LB – Para se fazer política pública é preciso fazer política, ou basta fazer cultura?
WN – Eu acredito que sim. O movimento “Arte contra a barbárie”, que criou um movimento de fomento, em São Paulo, é uma tremenda conquista, foi um belo trabalho.
LB – Mas o que aconteceu com o movimento depois que os grupos que o encabeçavam conseguiram o dinheiro do fomento?
WN – Sob esse aspecto eu acompanhei muito de longe.
LB – O movimento social na área da cultura não está muito instrumentalizado? Não vemos uma releitura da relação Estado-artista da ditadura. É só fazer um barulho e ganhar um cala-boca em troca?
WN – Eu te devolvo uma provocação.

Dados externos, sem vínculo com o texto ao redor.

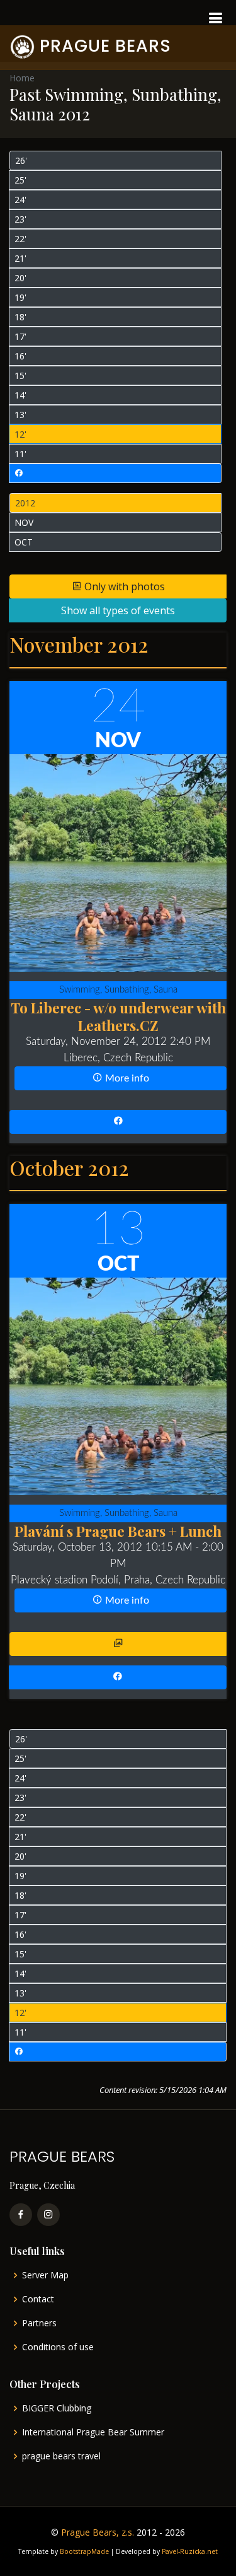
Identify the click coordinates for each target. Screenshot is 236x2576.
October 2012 (69, 1167)
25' (20, 180)
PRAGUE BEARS (105, 45)
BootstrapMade (84, 2551)
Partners (39, 2323)
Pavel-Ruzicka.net (190, 2551)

Será que a gente não pode dizer que da mesma forma que o uso da lei Rouanet acabou sendo deturpado, o uso do fomento também foi deturpado?
LB – O fomento é muito bem usado. A questão é o movimento?
WN – Por exemplo, se antes a lei Rouanet era 99% do meu orçamento, hoje ela é 50%. E o meu objetivo é zerar, não depender mais. Estimular quem investiu em mim, em fazê-lo em programas semelhantes bem estruturados. Hoje eu faço o diálogo com os programas semelhantes no sentido de fomentar. Eu quero fortalecer esse meio. O meu objetivo final é que o que eu faço hoje seja uma profissão de cultura, eu quero que seja uma escolha que um ator, olhando as mídias, vá buscar na nossa fonte a formação para interferir na vida real. A classe artística tem energia, precisa começar a explorar modelos novos e se dar a oportunidade de criá-los. De repente, você não consegue a grana nem do governo, nem de um patrocinador grande. Mas você consegue mobilizar uma comunidade. Temos que inventar,senão será um número cada vez maior de gente lutando pelas mesmas verbas. A luta fica sempre a mesma.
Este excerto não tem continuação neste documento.